═════ The data

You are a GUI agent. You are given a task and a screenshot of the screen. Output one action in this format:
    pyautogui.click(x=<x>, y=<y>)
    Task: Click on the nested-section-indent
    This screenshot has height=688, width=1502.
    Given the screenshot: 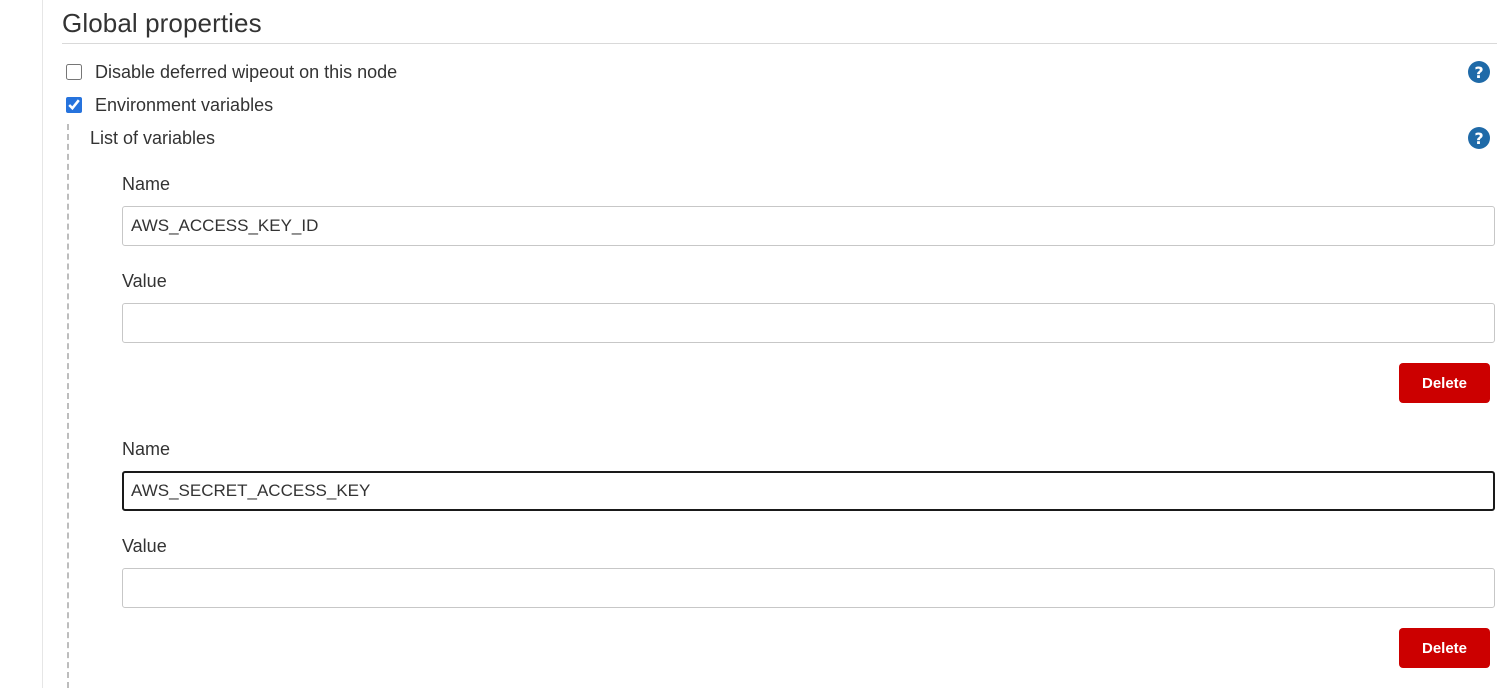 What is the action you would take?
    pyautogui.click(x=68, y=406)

══════════
═════ The data

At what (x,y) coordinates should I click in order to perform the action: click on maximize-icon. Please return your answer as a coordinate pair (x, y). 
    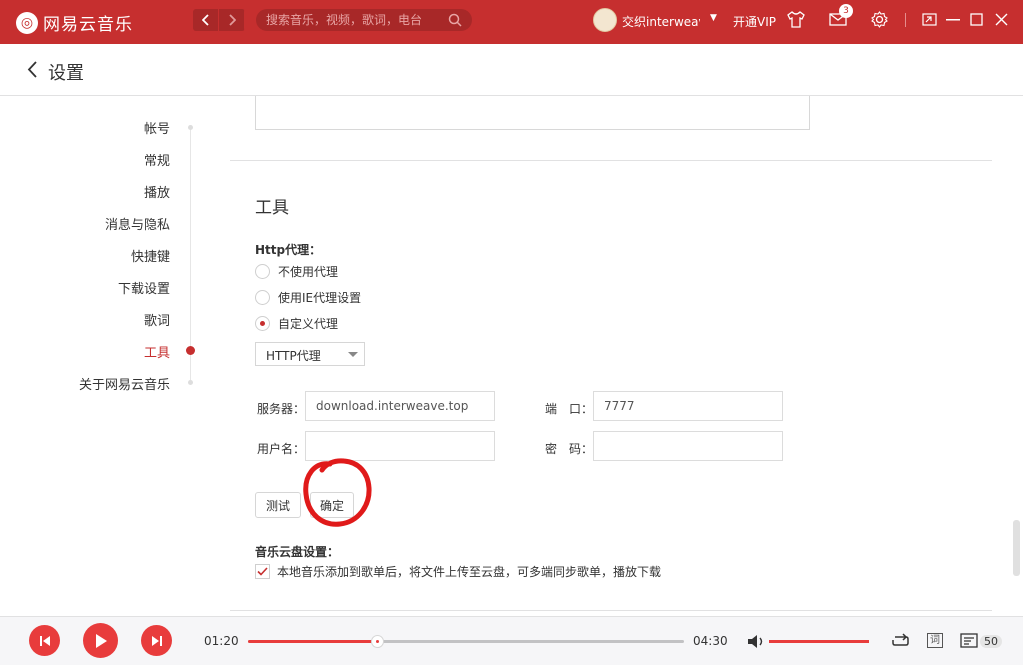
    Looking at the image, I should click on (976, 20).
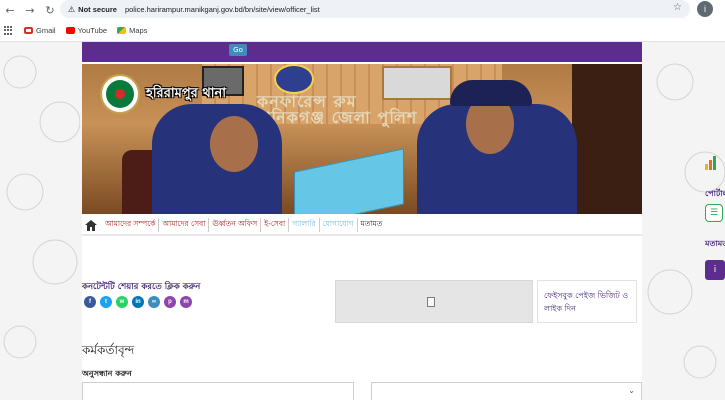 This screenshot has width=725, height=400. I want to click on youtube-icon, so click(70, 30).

══════════
═════ The data

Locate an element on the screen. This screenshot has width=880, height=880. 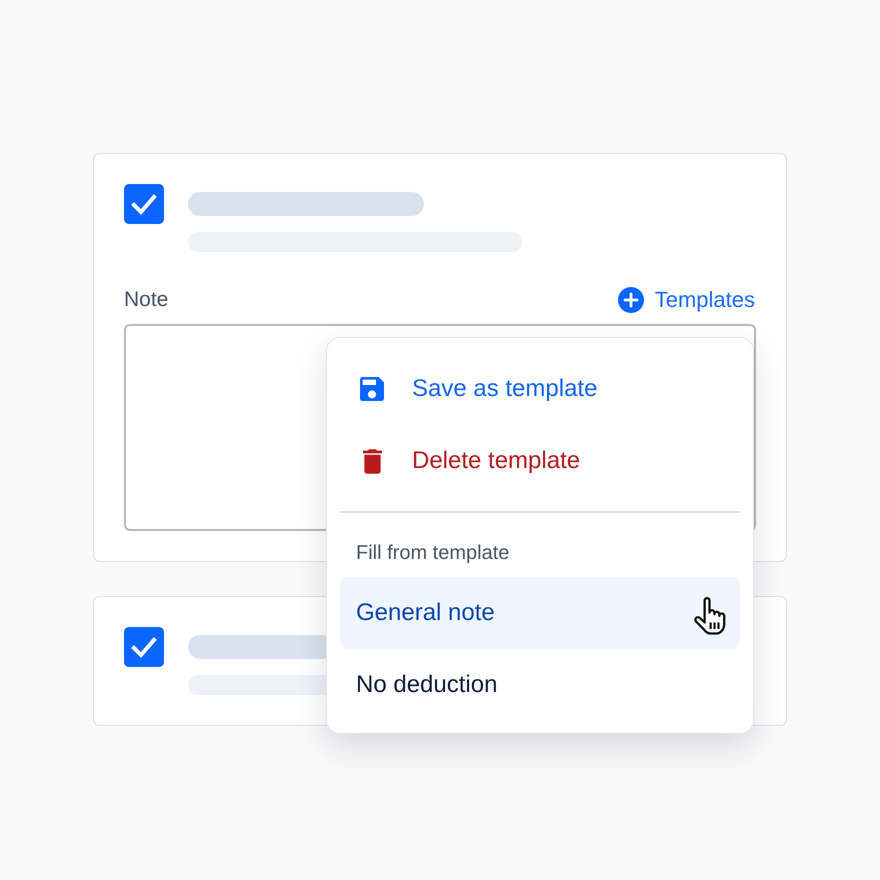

══════════

Please rewrite the items from the line containing "At what (x,y)" up to and including the line containing "Looking at the", changing "maximize-icon" to "minimize-icon" and leaving everything else unchanged. Omit the pictures from your answer.

At what (x,y) coordinates should I click in order to perform the action: click on minimize-icon. Please return your answer as a coordinate pair (x, y). 
    Looking at the image, I should click on (976, 20).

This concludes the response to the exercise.